The Counter: How Did Your Restaurant Fare?

Each quarter, we take a look at publicly traded restaurant companies’ operating results to provide insightful benchmarking information. In this issue of The Counter (previously known as quarterly Benchmarking Updates), we look at the first half of 2016—and introduce a new look.

Same-store sales—while net positive through Q2—are not quite on pace with figures reported for fiscal year 2015. Despite restaurants reporting lower traffic counts, softer same-store sales do not mean openings are also on the decline. With interest rates low and the industry remaining attractive for investors, new restaurants continue to pop up. The pizza segment in particular was a bright spot, seeing the greatest growth in same-store sales at 3.6 percent, led by Domino’s for the seventh consecutive quarter.  

Cost of sales declined across all segments, buoyed by inventory management efforts, increased menu prices and favorable commodity prices.

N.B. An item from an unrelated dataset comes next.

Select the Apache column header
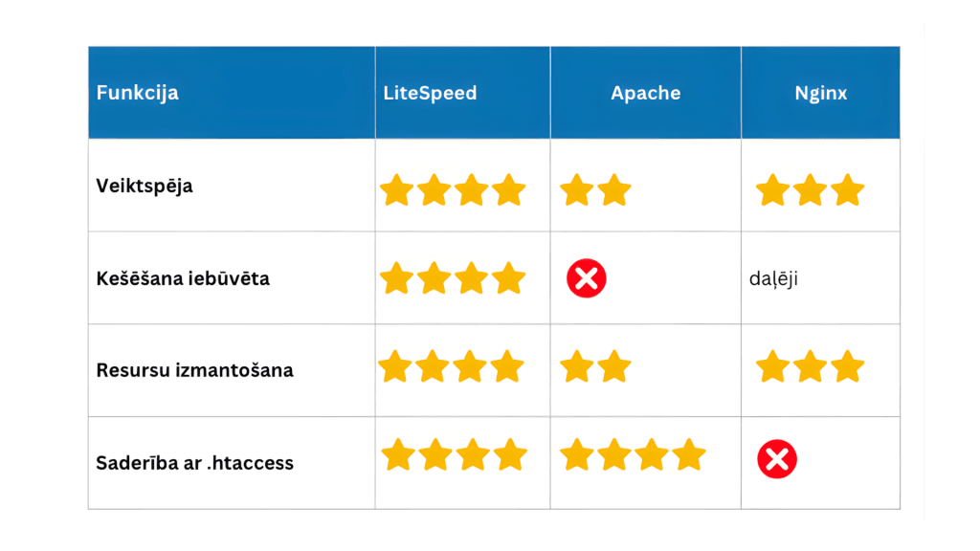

Beef costs in particular saw a notable decline as higher supplies pushed them down by 10 percent through Q2. Some restaurants are taking the opportunity to offer customers new promotions and menu items.

On the other hand, the cost of labor has increased across all segments, likely driven by growing pressure to boost wages coupled with anticipation of changing overtime regulations.

Overall, the latest edition of The Counter finds that remaining competitive and profitable in an increasingly saturated and cost-heavy industry will be a challenge to restaurants across the board.  Those demonstrating creativity and a deep understanding of their customers’ needs and preferences, however, are well-positioned to vault to the head of the pack.